BEGIN THE DATA

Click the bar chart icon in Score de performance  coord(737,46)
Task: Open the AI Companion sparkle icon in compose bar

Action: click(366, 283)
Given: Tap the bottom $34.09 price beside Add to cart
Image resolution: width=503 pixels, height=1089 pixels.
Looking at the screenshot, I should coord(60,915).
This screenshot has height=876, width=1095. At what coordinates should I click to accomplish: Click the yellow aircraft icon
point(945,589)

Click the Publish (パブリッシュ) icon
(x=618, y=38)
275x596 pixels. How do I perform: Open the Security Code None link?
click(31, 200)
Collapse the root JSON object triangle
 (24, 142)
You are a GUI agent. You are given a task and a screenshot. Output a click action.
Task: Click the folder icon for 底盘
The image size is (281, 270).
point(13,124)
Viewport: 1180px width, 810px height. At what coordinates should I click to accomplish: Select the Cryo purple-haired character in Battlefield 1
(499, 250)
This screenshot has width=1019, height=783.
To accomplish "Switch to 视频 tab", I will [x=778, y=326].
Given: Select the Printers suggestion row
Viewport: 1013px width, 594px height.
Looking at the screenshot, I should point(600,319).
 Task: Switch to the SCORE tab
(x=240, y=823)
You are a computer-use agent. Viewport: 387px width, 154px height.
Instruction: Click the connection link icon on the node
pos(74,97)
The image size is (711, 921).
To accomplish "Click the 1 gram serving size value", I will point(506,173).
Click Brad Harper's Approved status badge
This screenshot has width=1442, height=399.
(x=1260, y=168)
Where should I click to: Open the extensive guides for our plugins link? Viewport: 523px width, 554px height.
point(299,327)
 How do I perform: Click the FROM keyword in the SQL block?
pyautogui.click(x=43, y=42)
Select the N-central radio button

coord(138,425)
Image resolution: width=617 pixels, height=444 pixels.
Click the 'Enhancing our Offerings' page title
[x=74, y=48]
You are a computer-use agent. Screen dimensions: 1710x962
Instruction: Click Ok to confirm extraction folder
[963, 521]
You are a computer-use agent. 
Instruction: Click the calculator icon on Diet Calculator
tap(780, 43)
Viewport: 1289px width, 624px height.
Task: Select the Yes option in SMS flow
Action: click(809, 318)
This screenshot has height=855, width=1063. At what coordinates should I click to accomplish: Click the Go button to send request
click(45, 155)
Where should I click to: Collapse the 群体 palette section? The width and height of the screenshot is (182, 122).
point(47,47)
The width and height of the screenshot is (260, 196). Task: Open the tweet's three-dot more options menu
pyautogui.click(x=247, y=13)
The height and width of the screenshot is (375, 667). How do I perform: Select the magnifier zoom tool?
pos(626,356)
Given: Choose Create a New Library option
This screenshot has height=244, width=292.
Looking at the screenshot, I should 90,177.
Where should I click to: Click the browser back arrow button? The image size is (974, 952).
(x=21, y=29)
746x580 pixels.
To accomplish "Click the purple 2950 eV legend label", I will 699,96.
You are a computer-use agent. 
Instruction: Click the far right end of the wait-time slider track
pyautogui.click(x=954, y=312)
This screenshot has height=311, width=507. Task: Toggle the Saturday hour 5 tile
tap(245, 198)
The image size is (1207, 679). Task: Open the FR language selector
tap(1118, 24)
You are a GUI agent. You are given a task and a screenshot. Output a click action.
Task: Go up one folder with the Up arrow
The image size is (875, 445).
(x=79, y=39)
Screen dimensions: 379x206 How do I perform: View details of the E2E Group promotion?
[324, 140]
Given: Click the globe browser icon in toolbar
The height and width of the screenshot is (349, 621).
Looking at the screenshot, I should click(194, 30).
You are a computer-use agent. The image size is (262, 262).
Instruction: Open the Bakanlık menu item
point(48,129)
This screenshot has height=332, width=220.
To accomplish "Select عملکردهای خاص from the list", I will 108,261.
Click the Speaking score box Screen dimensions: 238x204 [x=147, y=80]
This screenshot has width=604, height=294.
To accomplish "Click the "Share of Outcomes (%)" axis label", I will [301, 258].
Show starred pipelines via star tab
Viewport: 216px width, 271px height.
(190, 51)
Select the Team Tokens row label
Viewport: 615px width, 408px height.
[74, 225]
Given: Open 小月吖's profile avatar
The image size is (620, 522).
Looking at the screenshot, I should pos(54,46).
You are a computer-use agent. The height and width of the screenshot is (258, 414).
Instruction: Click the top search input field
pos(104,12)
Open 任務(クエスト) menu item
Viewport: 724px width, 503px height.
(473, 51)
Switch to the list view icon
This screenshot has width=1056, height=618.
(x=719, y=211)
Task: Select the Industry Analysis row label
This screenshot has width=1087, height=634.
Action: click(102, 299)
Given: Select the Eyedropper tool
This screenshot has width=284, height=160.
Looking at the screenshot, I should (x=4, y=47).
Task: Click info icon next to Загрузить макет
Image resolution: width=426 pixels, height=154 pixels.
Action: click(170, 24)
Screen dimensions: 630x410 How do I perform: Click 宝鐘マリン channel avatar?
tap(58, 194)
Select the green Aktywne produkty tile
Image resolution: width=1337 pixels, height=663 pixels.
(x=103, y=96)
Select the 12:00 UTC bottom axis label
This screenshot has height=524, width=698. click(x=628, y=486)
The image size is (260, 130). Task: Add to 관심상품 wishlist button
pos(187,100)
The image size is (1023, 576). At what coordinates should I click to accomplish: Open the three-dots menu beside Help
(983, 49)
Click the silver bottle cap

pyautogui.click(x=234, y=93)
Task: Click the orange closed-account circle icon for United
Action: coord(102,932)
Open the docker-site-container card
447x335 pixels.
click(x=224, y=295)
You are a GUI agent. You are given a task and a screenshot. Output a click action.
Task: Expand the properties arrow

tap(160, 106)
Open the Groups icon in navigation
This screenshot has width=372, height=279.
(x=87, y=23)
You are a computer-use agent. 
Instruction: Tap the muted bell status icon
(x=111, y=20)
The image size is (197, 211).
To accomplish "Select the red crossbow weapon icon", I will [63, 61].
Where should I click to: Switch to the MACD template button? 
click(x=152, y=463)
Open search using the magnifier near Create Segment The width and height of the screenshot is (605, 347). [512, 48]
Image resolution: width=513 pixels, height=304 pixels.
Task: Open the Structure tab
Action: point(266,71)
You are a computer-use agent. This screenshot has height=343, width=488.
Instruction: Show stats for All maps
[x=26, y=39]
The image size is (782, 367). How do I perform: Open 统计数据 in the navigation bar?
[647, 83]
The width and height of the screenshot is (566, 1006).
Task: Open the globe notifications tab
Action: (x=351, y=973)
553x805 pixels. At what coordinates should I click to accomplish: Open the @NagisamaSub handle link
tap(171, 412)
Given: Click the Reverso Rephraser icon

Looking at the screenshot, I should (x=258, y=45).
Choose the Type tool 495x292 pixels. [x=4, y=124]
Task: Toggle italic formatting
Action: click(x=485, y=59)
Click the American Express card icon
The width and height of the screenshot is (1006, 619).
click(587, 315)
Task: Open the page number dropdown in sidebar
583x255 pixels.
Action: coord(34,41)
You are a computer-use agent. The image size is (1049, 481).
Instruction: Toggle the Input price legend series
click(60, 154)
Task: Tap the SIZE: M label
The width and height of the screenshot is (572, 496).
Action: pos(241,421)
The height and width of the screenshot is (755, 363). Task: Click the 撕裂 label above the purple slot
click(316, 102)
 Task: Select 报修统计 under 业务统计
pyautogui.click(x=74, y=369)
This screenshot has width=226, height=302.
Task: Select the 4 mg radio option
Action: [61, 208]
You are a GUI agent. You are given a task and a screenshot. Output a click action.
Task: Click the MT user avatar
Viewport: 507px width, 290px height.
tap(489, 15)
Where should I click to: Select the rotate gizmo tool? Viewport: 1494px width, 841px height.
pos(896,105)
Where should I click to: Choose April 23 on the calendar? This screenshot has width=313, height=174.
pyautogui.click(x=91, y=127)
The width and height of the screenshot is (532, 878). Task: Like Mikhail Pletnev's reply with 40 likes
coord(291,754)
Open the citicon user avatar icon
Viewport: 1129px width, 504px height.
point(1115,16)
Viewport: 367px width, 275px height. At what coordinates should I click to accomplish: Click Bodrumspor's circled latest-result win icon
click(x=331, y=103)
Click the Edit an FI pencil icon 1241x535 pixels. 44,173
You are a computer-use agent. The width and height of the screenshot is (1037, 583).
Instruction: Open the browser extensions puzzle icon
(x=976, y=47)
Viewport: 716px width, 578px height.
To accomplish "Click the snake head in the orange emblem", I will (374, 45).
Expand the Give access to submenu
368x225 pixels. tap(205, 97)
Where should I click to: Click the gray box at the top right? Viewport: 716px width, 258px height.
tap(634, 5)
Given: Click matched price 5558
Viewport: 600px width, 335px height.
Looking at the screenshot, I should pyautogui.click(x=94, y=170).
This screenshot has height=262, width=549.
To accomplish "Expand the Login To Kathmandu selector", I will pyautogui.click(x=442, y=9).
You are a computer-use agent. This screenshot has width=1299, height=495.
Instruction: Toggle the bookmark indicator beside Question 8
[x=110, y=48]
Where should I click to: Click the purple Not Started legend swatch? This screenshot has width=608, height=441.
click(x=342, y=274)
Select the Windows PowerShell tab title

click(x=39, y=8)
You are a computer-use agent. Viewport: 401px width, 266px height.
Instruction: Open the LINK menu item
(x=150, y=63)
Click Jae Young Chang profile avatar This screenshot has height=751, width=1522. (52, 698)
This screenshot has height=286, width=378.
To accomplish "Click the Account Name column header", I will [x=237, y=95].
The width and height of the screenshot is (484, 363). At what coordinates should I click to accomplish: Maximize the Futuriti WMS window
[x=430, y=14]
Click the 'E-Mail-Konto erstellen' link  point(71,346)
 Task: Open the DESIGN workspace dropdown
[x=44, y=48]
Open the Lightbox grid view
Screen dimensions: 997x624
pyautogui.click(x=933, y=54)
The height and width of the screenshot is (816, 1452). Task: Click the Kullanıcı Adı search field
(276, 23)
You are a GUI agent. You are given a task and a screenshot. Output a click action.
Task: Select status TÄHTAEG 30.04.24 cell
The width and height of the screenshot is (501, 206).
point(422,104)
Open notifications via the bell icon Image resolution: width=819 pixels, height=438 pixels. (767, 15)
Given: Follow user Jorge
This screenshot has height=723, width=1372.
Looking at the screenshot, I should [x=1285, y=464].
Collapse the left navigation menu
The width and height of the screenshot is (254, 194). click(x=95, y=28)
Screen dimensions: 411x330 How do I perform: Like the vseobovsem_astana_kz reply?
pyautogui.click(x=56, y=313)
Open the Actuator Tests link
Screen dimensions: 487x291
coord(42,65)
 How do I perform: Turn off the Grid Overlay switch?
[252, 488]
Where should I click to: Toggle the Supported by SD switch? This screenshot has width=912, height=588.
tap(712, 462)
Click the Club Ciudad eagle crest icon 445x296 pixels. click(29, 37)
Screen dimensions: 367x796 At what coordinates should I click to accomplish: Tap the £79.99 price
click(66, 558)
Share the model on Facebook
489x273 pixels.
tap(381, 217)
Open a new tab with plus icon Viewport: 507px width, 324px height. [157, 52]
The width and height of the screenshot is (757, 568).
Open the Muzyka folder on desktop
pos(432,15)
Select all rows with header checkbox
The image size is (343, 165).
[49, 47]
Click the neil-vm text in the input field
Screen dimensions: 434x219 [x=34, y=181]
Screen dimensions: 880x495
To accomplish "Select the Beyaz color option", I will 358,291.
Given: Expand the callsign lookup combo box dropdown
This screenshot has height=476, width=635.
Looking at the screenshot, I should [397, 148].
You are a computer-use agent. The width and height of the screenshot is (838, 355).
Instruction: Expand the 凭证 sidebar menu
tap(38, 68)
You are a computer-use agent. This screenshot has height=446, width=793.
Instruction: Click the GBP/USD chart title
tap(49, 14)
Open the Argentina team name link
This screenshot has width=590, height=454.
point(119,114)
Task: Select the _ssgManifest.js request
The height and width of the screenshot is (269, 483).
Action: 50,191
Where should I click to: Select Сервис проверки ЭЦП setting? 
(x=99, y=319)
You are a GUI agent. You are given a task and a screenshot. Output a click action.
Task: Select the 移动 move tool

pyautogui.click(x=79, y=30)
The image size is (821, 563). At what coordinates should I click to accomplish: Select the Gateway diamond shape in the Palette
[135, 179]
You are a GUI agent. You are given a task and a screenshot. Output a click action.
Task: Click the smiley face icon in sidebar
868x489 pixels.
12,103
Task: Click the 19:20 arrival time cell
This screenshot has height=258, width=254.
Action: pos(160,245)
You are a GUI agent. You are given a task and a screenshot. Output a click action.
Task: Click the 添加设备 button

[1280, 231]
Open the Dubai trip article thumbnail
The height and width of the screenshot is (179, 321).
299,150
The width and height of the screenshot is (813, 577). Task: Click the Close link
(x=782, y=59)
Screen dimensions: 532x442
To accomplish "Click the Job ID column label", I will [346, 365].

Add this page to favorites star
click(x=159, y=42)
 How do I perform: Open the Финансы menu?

END THE DATA

→ EXERCISE REQUIREMENTS: With the line holding "Instruction: Show stats for All maps" as the first and the line holding "Click the Edit" as the last, set down that range of the entries above exactly, and nothing else.

→ EXERCISE RESPONSE:
Instruction: Show stats for All maps
[x=26, y=39]
The image size is (782, 367). How do I perform: Open 统计数据 in the navigation bar?
[647, 83]
The width and height of the screenshot is (566, 1006).
Task: Open the globe notifications tab
Action: (x=351, y=973)
553x805 pixels. At what coordinates should I click to accomplish: Open the @NagisamaSub handle link
tap(171, 412)
Given: Click the Reverso Rephraser icon

Looking at the screenshot, I should (x=258, y=45).
Choose the Type tool 495x292 pixels. [x=4, y=124]
Task: Toggle italic formatting
Action: click(x=485, y=59)
Click the American Express card icon
The width and height of the screenshot is (1006, 619).
click(587, 315)
Task: Open the page number dropdown in sidebar
583x255 pixels.
Action: coord(34,41)
You are a computer-use agent. The image size is (1049, 481).
Instruction: Toggle the Input price legend series
click(60, 154)
Task: Tap the SIZE: M label
The width and height of the screenshot is (572, 496).
Action: pos(241,421)
The height and width of the screenshot is (755, 363). Task: Click the 撕裂 label above the purple slot
click(316, 102)
 Task: Select 报修统计 under 业务统计
pyautogui.click(x=74, y=369)
This screenshot has width=226, height=302.
Task: Select the 4 mg radio option
Action: [61, 208]
You are a GUI agent. You are given a task and a screenshot. Output a click action.
Task: Click the MT user avatar
Viewport: 507px width, 290px height.
tap(489, 15)
Where should I click to: Select the rotate gizmo tool? Viewport: 1494px width, 841px height.
pos(896,105)
Where should I click to: Choose April 23 on the calendar? This screenshot has width=313, height=174.
pyautogui.click(x=91, y=127)
The width and height of the screenshot is (532, 878). Task: Like Mikhail Pletnev's reply with 40 likes
coord(291,754)
Open the citicon user avatar icon
Viewport: 1129px width, 504px height.
point(1115,16)
Viewport: 367px width, 275px height. At what coordinates should I click to accomplish: Click Bodrumspor's circled latest-result win icon
click(x=331, y=103)
Click the Edit an FI pencil icon 1241x535 pixels. 44,173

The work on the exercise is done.